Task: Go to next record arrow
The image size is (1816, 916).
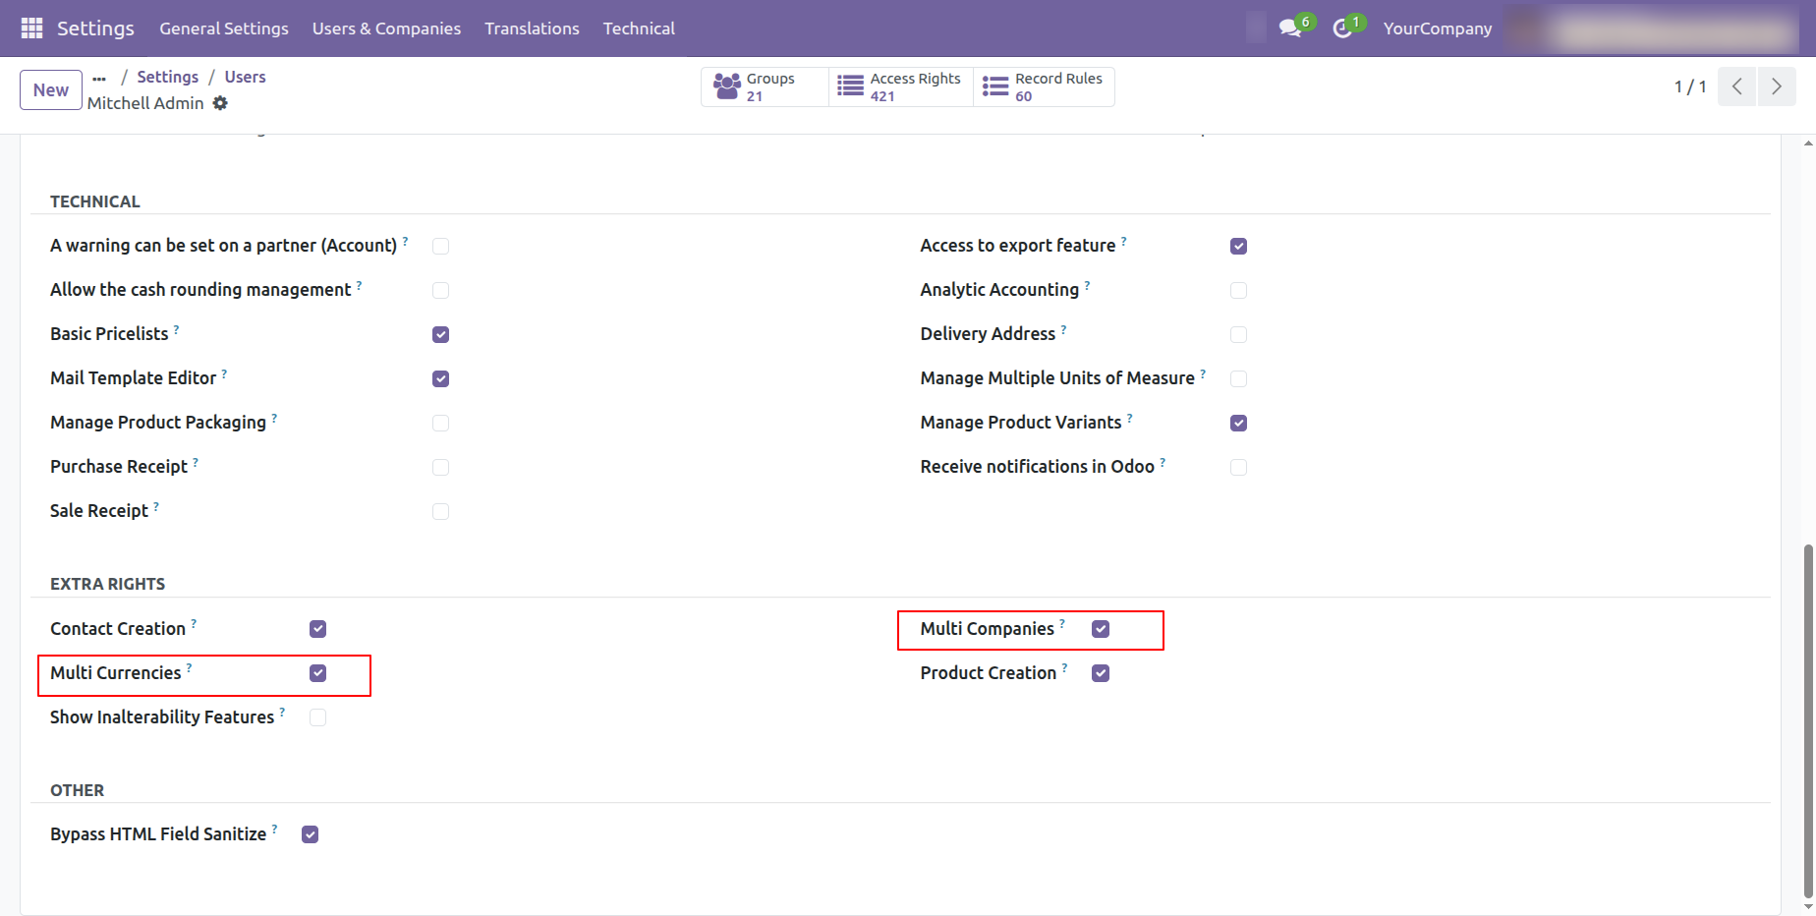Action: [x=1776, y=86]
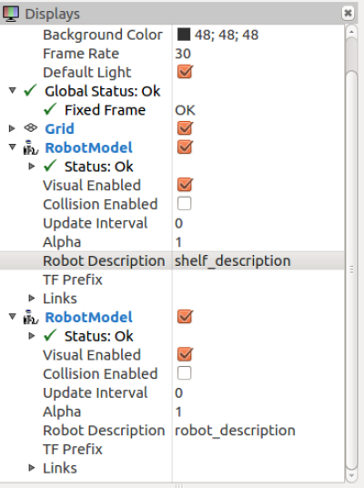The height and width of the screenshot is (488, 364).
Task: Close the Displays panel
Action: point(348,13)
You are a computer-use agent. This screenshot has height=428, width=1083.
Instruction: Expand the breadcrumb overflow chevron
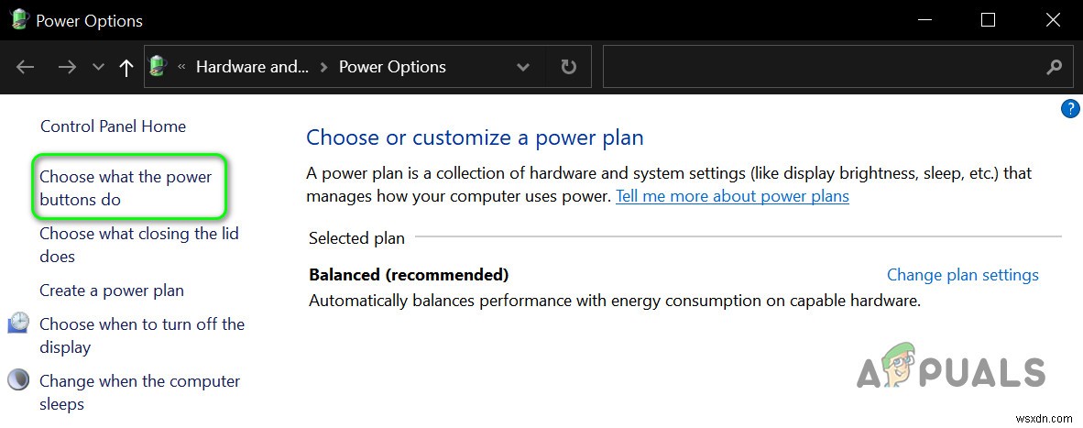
********************
**Problem requirements:** All lines above between the line that contains "You are a computer-use" and the last line of the entries, both included, must be transcribed exactly. No pictures are to appear.

**Written response:**
You are a computer-use agent. This screenshot has height=428, width=1083.
Instruction: Expand the breadcrumb overflow chevron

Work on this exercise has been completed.